Best Albums of 2008
Well, it’s that time of the year folks. Snow is on the ground and lists are in the air. And not one to miss out on a good excuse for a list, this week’s Tuesday Playlist will be usurped instead by my picks for best album of the year. Two notes before we begin, though:
1.) So I take it from the resounding silence on Friday that no one who reads this blog is interested in playing the Friday Five Quiz Game. (Save for Ann. Thanks, Ann!) I dig. If anyone’s still curious, the answer was that all the bands had had a member die while the band was active.
2.) As my friend Mike reminded me, the new album by Jubilee is supposed to be out sometime before the end of the year. Now that I’ve been reminded of that, I do remember reading that somewhere, but now I can’t find any info on a hard release date.
So with those notes out of the way, on to the list. There was some pretty stiff competition this year, and a lot of records that would have been clear choices other years just didn’t quite make the cut. Below are my choices for the best albums of 2008. As always, feel free to tell me in the comments just how wrong I am.
Fifty-Two Tuesday’s Best Albums of 2008
5.) Yael Naim, Yael Naïm
With a history-making single, “New Soul”, and an album to match, Israeli pop songstress Yael Naïm exploded onto the American scene earlier this year. The album is a trilingual pop masterpiece that makes me sincerely hope that we’ll be hearing more from Ms. Naïm in the future. If for no other reason than I’d love to have a few more catchy Pop singles like the bopping, upbeat “New Soul”. Seriously, go listen to it a few times. That is what a pop single is meant to be.
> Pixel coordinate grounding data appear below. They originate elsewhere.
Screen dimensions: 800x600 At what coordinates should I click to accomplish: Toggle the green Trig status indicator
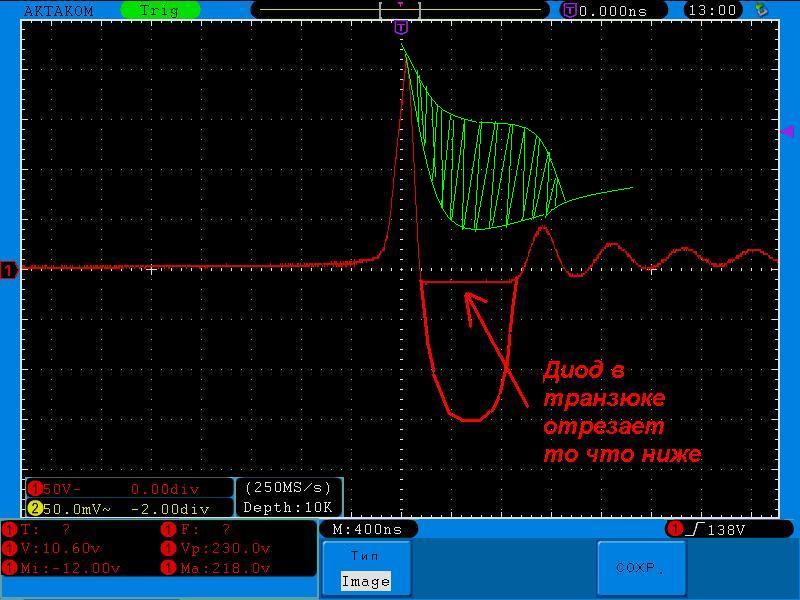tap(159, 11)
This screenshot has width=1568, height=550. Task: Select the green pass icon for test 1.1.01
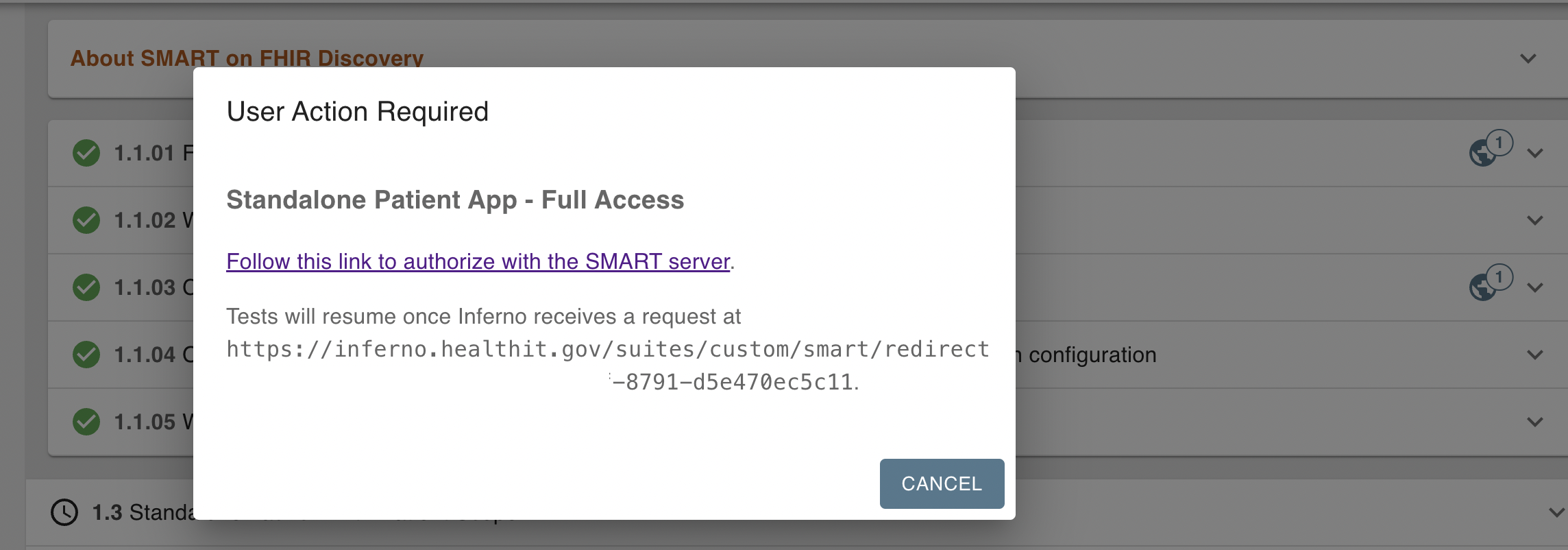point(85,153)
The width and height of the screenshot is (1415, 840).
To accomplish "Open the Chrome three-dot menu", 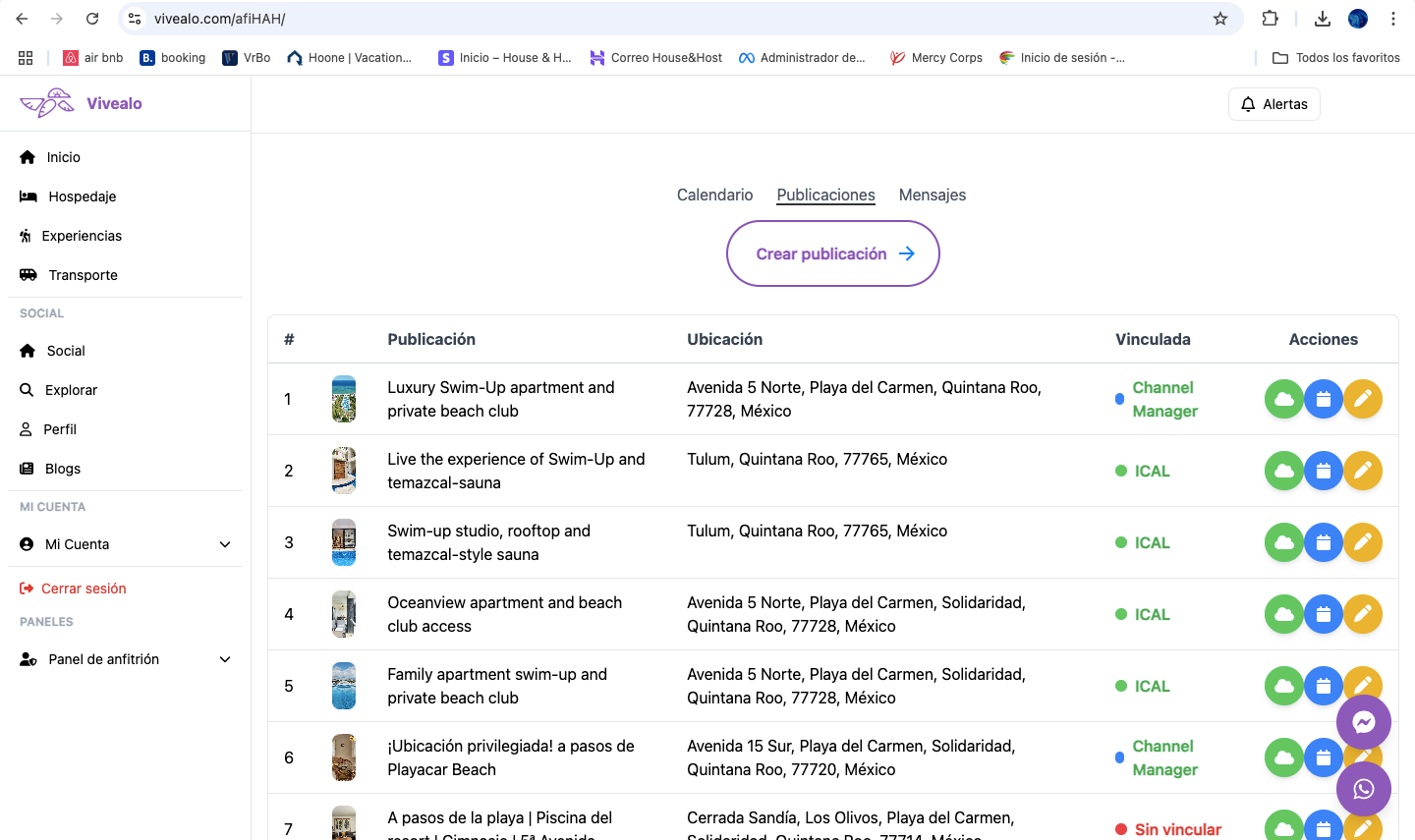I will [x=1392, y=19].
4.) The Shondes, The Red Sea
For as much as I’ve squeed about this album the past year, you’d think this was my number one album of all time at all, ever. Really, it’s just a damn fine album of solid rock music that’s novel and interesting besides. What makes it even more amazing is that it’s a self-released album by a comparatively obscure bunch of rock mavens. I honestly think that it’s not only one of the best albums of the year, but also one of the most important. The Shondes are playing with genre, message, and composition in ways that other bands lately just aren’t.
3.) The Cure, 4:13 Dream
Simply put, this album was a tidy, well-produced encapsulation of everything I’ve ever liked about the Cure. Slick, guitar-driven New Wave, heavy with quippy little hooks and dark, dream-like lyrics. Well-crafted songs, clean production, and Robert Smith and company in top form. What more can one ask for, really?
2.) Portishead, Third
Normally when we say that a band’s new album was “worth the wait”, we’re not talking about a wait of a decade. That is, of course, unless we’re talking about Portishead’s highly anticipated third album, the aptly named, Third. This album is not only the best that this year in Synth Pop had to offer, it’s good enough that it may well set the bar for the genre for a few years to come. Rumor has it Portishead are already hard at work on the next album (working title: Fourth ?), so our grandchildren will have that to look forward to.
1.) Nick Cave and the Bad Seeds, Dig, Lazarus, Dig!!!
On the surface, Nick Cave and the Bad Seeds’ fourteenth studio album is full of exactly the sort of crunchy, noisy, dark rock that we’ve come to expect from them after all these years. But dig deeper (no pun intended) and there’s also some pretty clever images and some pretty powerful recurrent themes. It displays the sort of deep symbolism and insightful commentary that common opinion tells us doesn’t exist in modern music. It marries form and substance into a package which, aside from being great rock music, is excellent art.
Video: The music video for the title track off of Nick Cave and the Bad Seeds' Dig, Lazarus, Dig!!!.
Honorable Mentions:
Chris Walla, Field Manual
Okay, so apparently I was the only person in the world who liked this album? I thought it was both well-conceived and well-executed, but other reviewers seem to be sort of tepid at best about it. Admittedly it hasn’t grown on me much, but I thought it had a lot of good tracks and really wanted only for cohesion. I mean, hell, it deserves a spot on this list if only for the fact that it contains some of the first politically-oriented music I’ve heard in ages that didn’t make me want to reach through my stereo and punch whoever was singing it.
The Raconteurs, Consolers of the Lonely
If anyone ever asks me to defend my assertion that The Raconteurs are one of the best narrative bands in modern music, (second, I think, only to Nick Cave) I’ll point them to two songs: “The Switch and the Spur” and “Carolina Drama”. Admittedly, the former isn’t really a coherent story so much as a brilliantly drawn-out snapshot scene from one, but they’re both exactly the sort of evocative, rocking tunes that make the band both great musicians and great storytellers. To be honest, I kind of hope that they’re next album is a rock opera. Yeah, you heard me. I said that I’d welcome news a Raconteurs rock opera. So there.